Note how many lines in these entries contain "value", and reply with that number alone.

[Records for the exercise]

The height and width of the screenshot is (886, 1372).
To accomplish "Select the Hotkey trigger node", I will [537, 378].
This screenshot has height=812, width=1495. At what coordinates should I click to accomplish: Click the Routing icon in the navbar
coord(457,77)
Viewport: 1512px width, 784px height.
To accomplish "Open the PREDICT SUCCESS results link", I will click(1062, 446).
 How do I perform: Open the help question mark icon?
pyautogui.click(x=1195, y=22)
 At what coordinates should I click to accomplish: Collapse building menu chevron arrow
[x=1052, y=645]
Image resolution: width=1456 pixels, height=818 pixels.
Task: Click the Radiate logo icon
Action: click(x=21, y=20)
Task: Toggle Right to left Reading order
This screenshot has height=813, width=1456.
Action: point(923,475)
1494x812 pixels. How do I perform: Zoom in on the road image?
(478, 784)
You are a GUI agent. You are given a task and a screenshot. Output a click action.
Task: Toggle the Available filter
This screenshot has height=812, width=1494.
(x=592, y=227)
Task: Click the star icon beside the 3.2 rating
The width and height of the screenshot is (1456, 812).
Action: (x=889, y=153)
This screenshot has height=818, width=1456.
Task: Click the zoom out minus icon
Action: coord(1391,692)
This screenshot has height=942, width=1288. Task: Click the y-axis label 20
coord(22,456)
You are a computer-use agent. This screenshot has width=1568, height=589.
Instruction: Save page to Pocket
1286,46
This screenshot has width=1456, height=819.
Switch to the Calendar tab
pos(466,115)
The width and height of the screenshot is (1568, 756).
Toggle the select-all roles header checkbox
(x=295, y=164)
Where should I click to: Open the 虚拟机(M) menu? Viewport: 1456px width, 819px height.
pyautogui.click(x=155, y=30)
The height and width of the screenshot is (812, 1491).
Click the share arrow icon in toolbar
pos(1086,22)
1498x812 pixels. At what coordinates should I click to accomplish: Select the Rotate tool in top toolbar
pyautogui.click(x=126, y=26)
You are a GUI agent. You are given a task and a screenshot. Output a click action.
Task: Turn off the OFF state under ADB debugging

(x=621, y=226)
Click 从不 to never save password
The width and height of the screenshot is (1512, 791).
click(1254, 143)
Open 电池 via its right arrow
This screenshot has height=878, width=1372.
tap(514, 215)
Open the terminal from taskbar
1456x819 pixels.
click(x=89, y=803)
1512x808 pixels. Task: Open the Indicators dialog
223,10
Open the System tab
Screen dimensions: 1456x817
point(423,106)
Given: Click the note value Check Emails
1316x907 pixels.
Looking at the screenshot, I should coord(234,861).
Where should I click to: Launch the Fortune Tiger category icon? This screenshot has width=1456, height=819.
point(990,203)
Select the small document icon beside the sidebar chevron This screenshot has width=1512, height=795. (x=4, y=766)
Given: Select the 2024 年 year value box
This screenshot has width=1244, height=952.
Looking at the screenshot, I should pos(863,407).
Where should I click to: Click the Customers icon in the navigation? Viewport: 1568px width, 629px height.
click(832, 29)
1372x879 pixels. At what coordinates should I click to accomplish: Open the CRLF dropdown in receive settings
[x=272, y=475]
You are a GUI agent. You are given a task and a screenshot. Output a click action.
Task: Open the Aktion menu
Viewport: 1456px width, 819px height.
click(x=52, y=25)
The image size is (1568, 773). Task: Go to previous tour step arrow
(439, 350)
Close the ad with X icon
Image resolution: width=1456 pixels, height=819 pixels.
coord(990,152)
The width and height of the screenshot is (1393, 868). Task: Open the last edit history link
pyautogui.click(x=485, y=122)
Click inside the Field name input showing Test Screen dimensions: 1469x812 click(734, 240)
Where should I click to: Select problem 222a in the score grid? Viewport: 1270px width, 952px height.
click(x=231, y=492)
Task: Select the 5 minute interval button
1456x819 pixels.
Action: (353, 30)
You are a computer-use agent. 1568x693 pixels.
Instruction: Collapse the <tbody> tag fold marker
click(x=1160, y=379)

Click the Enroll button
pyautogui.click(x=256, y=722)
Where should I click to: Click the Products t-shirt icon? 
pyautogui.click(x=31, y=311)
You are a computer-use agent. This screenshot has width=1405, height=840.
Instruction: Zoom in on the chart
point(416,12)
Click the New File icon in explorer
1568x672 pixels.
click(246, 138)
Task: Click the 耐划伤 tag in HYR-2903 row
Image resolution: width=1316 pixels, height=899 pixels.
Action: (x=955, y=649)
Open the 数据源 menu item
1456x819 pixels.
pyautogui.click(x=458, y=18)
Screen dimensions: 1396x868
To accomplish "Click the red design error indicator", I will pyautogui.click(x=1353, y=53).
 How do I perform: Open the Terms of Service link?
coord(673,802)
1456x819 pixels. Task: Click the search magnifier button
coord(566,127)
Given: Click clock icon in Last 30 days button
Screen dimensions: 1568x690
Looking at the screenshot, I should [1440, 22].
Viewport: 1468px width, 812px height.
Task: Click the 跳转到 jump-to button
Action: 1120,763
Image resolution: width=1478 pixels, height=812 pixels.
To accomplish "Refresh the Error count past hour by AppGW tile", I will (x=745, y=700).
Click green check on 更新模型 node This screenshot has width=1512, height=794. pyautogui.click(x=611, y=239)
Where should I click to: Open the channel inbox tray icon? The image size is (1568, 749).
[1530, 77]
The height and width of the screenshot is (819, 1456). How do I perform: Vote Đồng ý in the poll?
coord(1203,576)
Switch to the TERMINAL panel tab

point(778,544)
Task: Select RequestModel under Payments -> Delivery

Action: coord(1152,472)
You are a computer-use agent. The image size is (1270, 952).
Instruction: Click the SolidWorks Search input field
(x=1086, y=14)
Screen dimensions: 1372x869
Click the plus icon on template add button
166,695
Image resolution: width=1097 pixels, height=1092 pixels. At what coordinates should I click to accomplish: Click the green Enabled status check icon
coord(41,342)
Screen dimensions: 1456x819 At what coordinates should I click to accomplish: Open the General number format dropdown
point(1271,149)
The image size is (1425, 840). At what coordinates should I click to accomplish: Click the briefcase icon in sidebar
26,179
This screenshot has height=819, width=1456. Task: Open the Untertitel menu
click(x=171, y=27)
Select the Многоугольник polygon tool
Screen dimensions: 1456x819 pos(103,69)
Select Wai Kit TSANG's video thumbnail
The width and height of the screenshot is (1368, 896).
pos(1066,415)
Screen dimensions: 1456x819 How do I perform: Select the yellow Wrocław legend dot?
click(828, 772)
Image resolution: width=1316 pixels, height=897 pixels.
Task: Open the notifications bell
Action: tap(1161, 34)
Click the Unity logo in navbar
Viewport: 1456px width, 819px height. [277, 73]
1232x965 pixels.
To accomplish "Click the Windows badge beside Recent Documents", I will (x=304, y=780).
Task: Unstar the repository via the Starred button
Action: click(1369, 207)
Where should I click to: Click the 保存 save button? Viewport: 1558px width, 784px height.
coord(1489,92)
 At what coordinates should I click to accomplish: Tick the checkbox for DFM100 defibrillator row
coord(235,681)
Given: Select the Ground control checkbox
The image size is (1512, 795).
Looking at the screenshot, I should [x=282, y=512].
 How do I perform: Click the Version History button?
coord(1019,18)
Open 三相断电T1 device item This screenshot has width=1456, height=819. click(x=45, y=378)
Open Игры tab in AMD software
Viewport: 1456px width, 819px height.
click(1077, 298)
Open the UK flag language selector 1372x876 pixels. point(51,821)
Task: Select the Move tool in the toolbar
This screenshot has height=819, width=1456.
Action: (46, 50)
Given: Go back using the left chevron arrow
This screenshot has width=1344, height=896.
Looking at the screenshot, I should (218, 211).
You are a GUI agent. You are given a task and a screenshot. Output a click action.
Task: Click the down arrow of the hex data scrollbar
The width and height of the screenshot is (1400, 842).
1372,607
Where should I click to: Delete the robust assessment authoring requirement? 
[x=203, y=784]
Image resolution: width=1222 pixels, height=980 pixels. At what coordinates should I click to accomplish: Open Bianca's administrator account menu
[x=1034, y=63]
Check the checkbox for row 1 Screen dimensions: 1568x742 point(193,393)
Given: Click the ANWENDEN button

[/Records for the exercise]

• _Task response_
2